--- Document passage Enclosed Below ---

The biggest challenge to understanding Valle d’Aosta wines may be in finding them in the first place. Italy’s smallest region is also it’s smallest wine producer, by a long shot (between 150,000-350,000 cases are produced annually, depending on vintage conditions). These wines may be small in number, but they are consistently of high quality. Nebbiolo lovers find a vibrant and vital expression from the steeply-pitched hills of Donnas and Arnaud-Montjovet, while the high-wire act performed by the lean white wines of Morgex and La Salle can be downright thrilling. In between, Petite Rouge, Fumin, Pinot Grigio and Petite Arvine all vie for attention. Let’s take a deeper look.
A Split History
Valle d’Aosta was a vital corridor that connected ancient Rome to northern Europe over the highest of the Alps. Once under the authority of the Roman Empire (who introduced viticulture), the valley underwent a significant transformation in the 6th century when the Frankish Kingdom assumed control. The language steadily shifted to a French-Provençal dialect, and for the next five centuries, Valle d’Aosta’s allegiances were to the north. The House of Savoy assumed control in the 11th century, but the valley remained largely autonomous even then, thanks to its rugged remoteness. In fact, it wasn’t until the mid-19th century that Valle d’Aosta would once again align with its southern neighbors, when it joined the Kingdom of Sardinia, a precursor to modern Italy. But even then, the culture of this region was steadfastly singular. After World War II, Valle d’Aosta was granted a degree of autonomy in its governance, as a condition to staying aligned with Italy.

--- End of Enclosed Document passage ---
--- Data shown Enclosed Below ---

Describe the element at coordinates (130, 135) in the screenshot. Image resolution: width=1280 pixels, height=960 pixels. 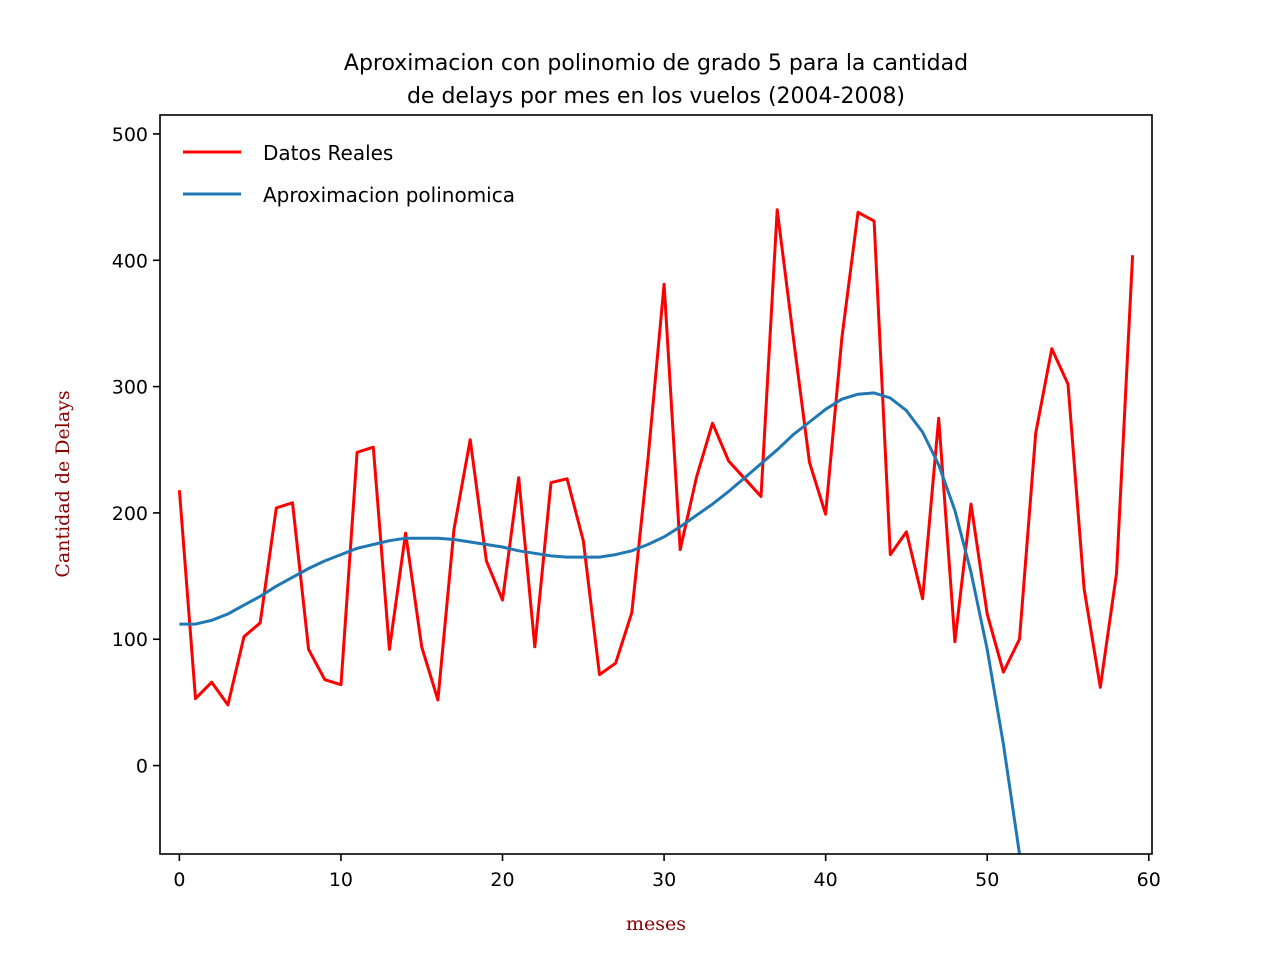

--- End of Enclosed Data shown ---

Written task:
Please summarize the Valle d'Aosta wine passage in two sentences.

Expected answer:
Valle d'Aosta, Italy's smallest region and smallest wine producer, makes few wines, but they are consistently of high quality, from Nebbiolo grown on steep hills to the lean white wines of Morgex and La Salle. Once a vital corridor linking ancient Rome to northern Europe, the valley looked north after the Franks took control, stayed largely autonomous under the House of Savoy, aligned again with its southern neighbors only in the mid-19th century, and gained a degree of autonomy in its governance after World War II.